In the article below on Apple's iPhone 6 launch weekend, which two Chinese carriers sold the iPhone 5s and 5c at the previous year's launch?

■ Provided text ■
※

Another year, another iPhone launch weekend record for Apple (NASDAQ:AAPL). The iPhone maker has just announced that it sold a record 10 million units of the iPhone 6 and 6 Plus over the weekend, topping the previous record of 9 million iPhones sold during last year's launch weekend.
Investors already knew that Apple had 4 million preorders in the bag. But still, that figure is even more impressive when you consider some key differences with this year's iPhone launch.
That was without China
Last year was the first time that China was included in Apple's list of launch countries for the iPhone. Needless to say, China is quite an important market for Apple, and that inclusion helped boost sales during the first weekend of availability.
However, it's worth noting that the China Mobile deal wasn't inked until December of last year, with the iPhone launching on China Mobile's network this January. That means only China Unicom and China Telecom were carrying the iPhone 5s and 5c at last year's launch. Still, those two carriers had a combined 342 million subscribers at the time, which inevitably helped last year's total.
Apple continues to work to get the iPhone 6 and 6 Plus to China officially, securing another regulatory approval last week. The company only needs one more approval before it can proceed with bringing the latest and greatest iPhones to the Middle Kingdom. I say "officially" because a grey market has quickly emerged to fill the void, as ambitious smugglers buy the device in Hong Kong and smuggle them into Mainland China for hefty premiums. Grey market sales prices are upwards of double retail prices.
Hitting 10 million in unit sales without China is quite an accomplishment.
The same old story: supply constraints
As usual, Apple faced supply constraints for its newest iPhones. Last year, it was the 5s that was hard to get. This year, it's the 6 Plus. Retail partners and Apple Stores didn't have much 6 Plus inventory this weekend, if at all. Shipping times for new orders directly from Apple have already slipped to 3 to 4 weeks.

※

■ Source material ■
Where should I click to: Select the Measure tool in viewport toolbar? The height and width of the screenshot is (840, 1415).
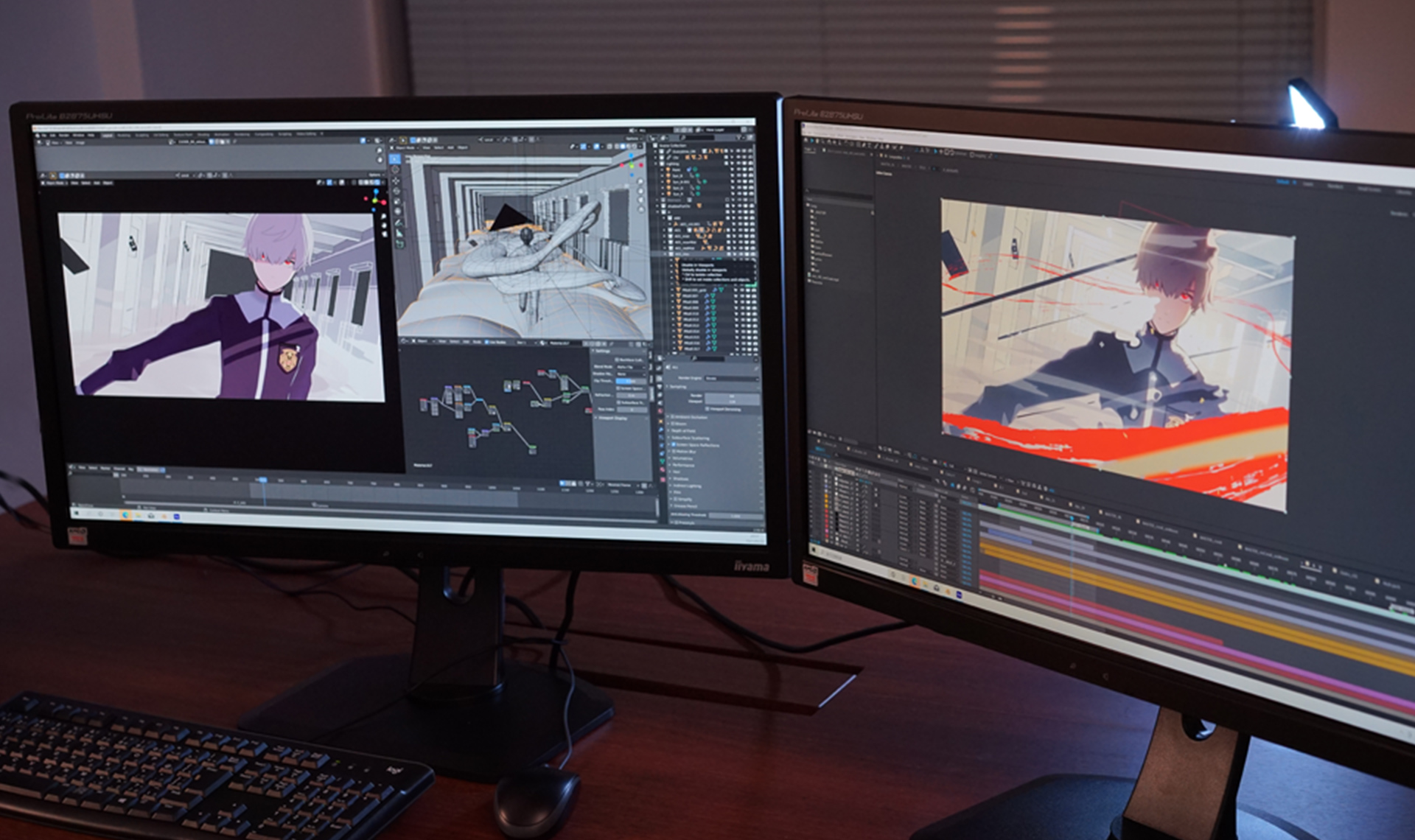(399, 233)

※

■ Full answer ■
China Unicom and China Telecom.